Items from a dataset:
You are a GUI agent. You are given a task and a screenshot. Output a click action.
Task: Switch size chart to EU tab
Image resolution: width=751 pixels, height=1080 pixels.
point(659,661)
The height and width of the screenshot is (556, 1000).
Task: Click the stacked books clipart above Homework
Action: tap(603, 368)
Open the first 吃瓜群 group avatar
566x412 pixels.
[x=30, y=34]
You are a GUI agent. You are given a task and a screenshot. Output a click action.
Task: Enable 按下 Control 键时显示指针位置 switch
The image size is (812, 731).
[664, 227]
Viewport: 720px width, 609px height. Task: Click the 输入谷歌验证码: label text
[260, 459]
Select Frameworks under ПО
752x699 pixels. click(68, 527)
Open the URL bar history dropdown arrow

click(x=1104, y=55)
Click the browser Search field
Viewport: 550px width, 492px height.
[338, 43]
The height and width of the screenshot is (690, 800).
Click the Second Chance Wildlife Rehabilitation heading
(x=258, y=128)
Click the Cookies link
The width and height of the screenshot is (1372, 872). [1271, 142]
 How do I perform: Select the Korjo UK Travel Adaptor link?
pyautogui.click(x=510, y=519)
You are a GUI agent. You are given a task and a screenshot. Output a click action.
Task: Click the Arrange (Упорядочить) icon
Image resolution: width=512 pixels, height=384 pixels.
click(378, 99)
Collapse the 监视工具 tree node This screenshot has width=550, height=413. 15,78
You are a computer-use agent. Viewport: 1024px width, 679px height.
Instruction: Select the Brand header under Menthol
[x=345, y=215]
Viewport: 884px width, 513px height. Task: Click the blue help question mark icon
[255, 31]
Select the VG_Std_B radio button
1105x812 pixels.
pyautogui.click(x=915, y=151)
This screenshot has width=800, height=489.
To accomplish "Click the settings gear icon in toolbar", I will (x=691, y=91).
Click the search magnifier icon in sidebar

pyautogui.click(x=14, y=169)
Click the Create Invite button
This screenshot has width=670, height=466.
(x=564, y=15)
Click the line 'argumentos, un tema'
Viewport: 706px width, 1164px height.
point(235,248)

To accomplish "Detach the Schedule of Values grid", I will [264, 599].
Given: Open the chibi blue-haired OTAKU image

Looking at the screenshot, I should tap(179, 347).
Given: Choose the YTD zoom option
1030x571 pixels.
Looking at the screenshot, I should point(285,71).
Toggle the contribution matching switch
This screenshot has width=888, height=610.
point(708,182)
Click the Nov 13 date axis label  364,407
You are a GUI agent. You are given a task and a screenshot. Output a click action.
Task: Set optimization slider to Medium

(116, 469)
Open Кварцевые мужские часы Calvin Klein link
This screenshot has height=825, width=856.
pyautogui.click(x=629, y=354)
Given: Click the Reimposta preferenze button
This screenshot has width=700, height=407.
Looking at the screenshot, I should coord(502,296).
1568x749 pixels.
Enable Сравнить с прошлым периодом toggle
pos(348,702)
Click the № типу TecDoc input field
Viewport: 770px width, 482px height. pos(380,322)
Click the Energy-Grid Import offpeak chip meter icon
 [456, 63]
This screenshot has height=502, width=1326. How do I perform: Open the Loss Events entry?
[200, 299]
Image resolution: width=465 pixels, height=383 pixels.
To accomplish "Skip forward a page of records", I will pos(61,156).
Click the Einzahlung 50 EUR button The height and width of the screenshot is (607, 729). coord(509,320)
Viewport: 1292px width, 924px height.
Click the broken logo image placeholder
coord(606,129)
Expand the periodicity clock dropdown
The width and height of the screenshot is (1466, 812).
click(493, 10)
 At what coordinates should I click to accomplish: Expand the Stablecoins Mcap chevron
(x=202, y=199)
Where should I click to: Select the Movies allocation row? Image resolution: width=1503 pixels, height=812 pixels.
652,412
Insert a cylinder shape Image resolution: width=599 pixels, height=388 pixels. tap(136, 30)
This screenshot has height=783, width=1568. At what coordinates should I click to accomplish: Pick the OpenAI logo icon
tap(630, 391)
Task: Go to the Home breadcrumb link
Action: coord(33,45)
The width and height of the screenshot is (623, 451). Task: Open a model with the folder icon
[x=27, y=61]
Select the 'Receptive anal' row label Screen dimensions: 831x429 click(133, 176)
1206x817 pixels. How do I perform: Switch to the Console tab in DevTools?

§ **WORK TO COMPLETE**
From the entries above, give again exactly the lines running from the line with "Toggle the contribution matching switch" to the line with "Given: Click the Reimposta preferenze button"; include both of those lines.

§ **RESPONSE TO THE TASK**
Toggle the contribution matching switch
This screenshot has width=888, height=610.
point(708,182)
Click the Nov 13 date axis label  364,407
You are a GUI agent. You are given a task and a screenshot. Output a click action.
Task: Set optimization slider to Medium

(116, 469)
Open Кварцевые мужские часы Calvin Klein link
This screenshot has height=825, width=856.
pyautogui.click(x=629, y=354)
Given: Click the Reimposta preferenze button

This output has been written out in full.